Single. It is not something to get through or deal with because it is not a sickness or disorder. Contrary to popular belief, we aren’t all faking it when we say we are happily single and some people take full advantage of this time in their life. When people hear how long I have been single they seem appalled. Even my 8 year old niece has said “Why aren’t you with anyone? What is wrong with you?? Everyone has someone except you. I’m only 8 and even I have a boyfriend!”. Now what now?! I spent the weekend watching some of her favorite Disney shows with her and I exaggerate not, every episode of this particular show was in some way about a young girl going to extreme measures to gain the affections of some knuckle head boy. Every. Single. Episode. Is this what we are exposing our girls to? I mean, it’s nothing new but you don’t really catch things like that as a child. Not consciously anyway. Instead, we soak it up and unknowingly form ideas of relationships and how we should act. Even in our own homes we are groomed to one day be appealing to the opposite sex and learn tricks to bait them. We are taught to be “lady like” because men don’t settle down with women who aren’t. Don’t do this, don’t say that, don’t eat this all in the hope of being chose. Please.
At this point in my life, I embrace my status as a single woman as it is what is best for me for the time being. I spent the first few years of being single pining away for someone and mourning a relationship that was over before it even started. When I came to terms with that I took the time to heal and rebuild. Now that I am in a much healthier place mentally and emotionally I LOVE that I have the time to focus on me and ONLY me. I am relieved that I don’t have to tend to the emotional, physical, spiritual or financial needs of a partner. I don’t have to consider anyone’s feelings about moving 716 miles away from my hometown in a few months and risk staying behind because they refuse to tag along. I can focus on my career and not feel as if I am neglecting my mate by working so much. I appreciate those lazy Saturday’s where I eat Trader Joe’s Cookie and CoCoa Swirl directly from the Jar as I watch Lifetime or a ‘Sex and the City’ marathon. Nobody is around demanding my time or attention or misunderstanding my need for me time that I appreciate more and more by the day.
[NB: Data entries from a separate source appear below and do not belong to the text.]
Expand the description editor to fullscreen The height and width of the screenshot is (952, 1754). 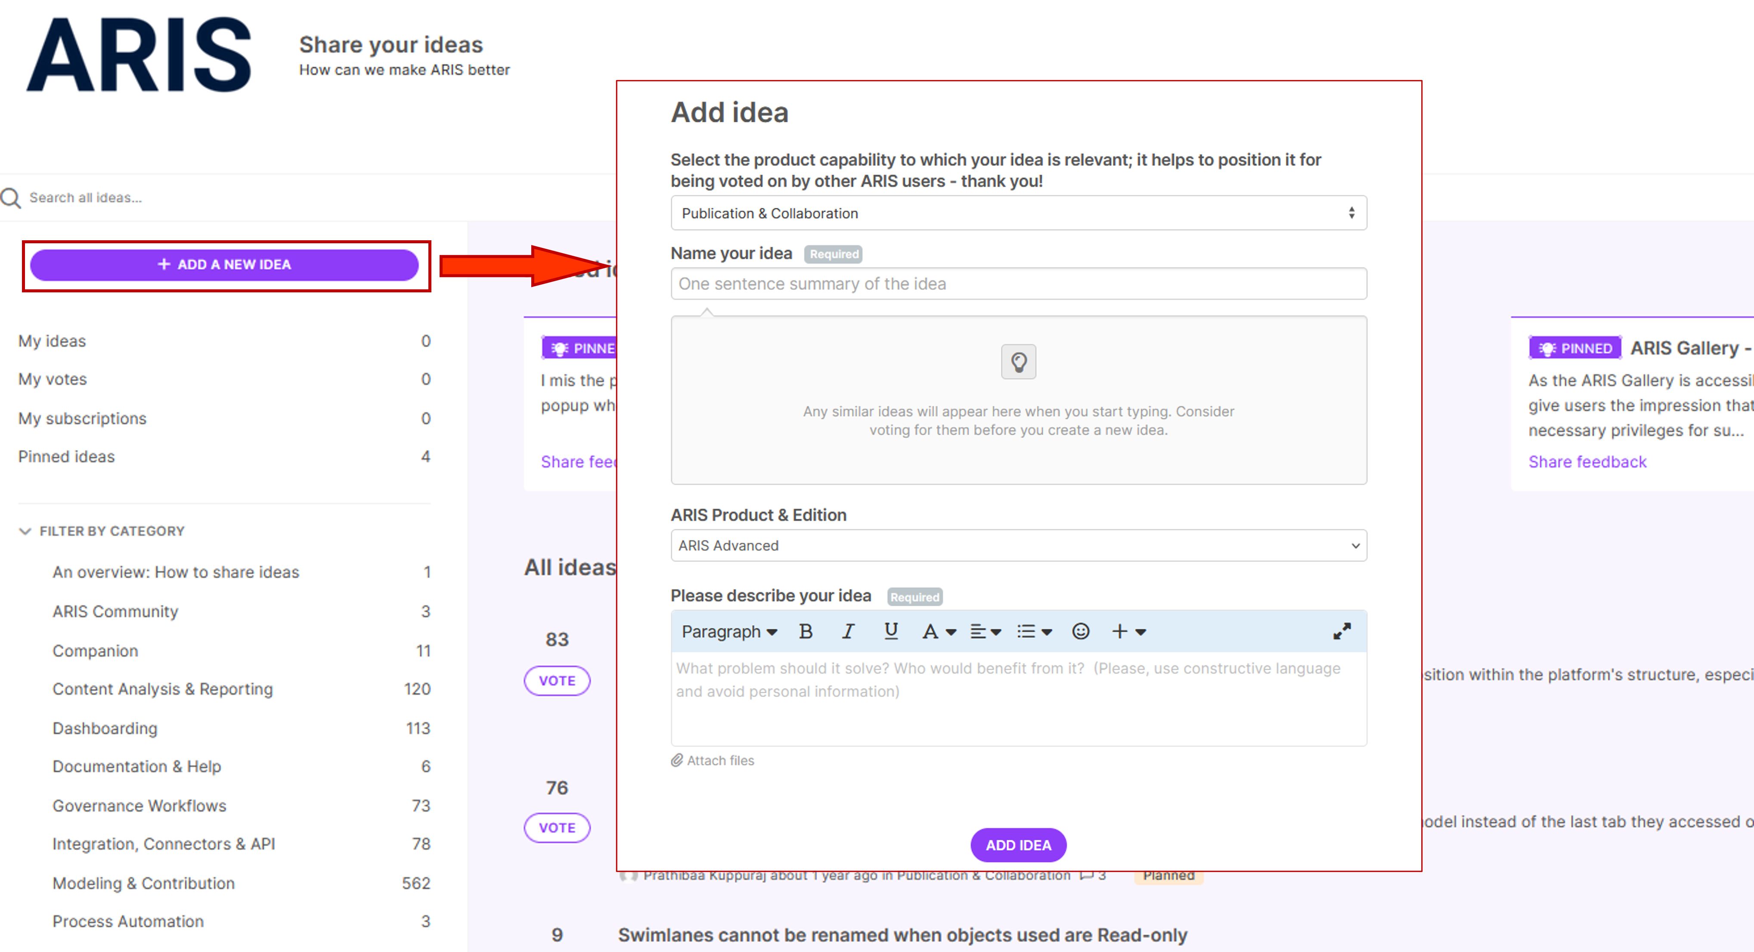coord(1342,631)

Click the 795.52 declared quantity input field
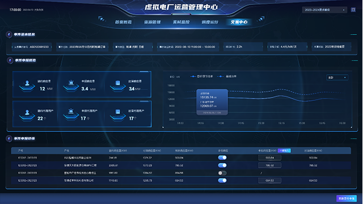pyautogui.click(x=270, y=165)
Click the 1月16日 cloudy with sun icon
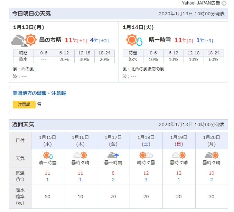Viewport: 234px width, 212px height. click(x=81, y=156)
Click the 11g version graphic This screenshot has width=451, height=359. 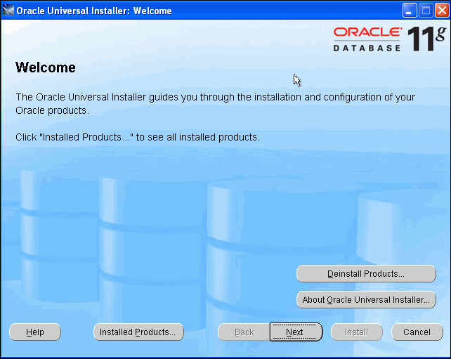pos(426,39)
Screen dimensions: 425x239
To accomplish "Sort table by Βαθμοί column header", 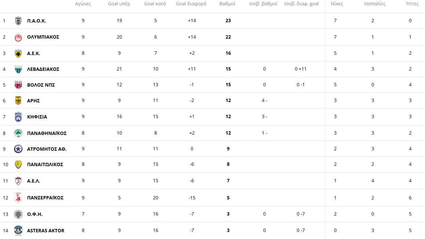I will pos(227,4).
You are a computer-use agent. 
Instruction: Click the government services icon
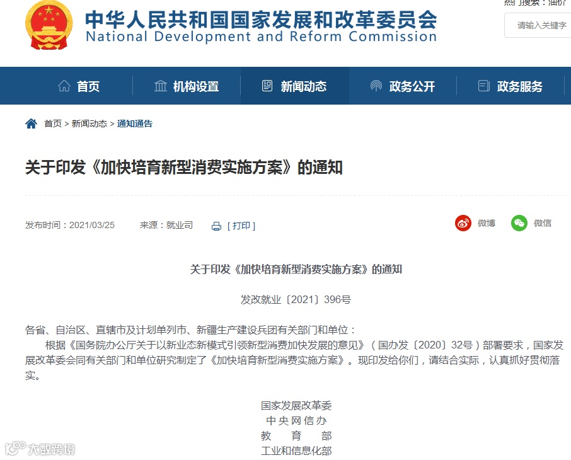483,86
It just.. works.Do I feel lonely sometimes and wish I had someone special? Sure, I’m human. Do I want to fall in Love and be with someone.. THEE one? I absolutely do! However, I am not spending every waking moment awaiting their arrival or postponing life until Love comes along.
There is nothing wrong with being single and definitely nothing wrong with dating yourself. Get dolled up and spray on your favorite perfume and hit a fancy restaurant. Go on that horse and carriage ride, to the museum or take that trip you’ve been wanting to take. Spend time learning and Loving on yourself and enjoy the benefits. Love is a beautiful thing but life still happens in the mean time.
Do you embrace your single status or do you dread it? What is your favorite thing about being single?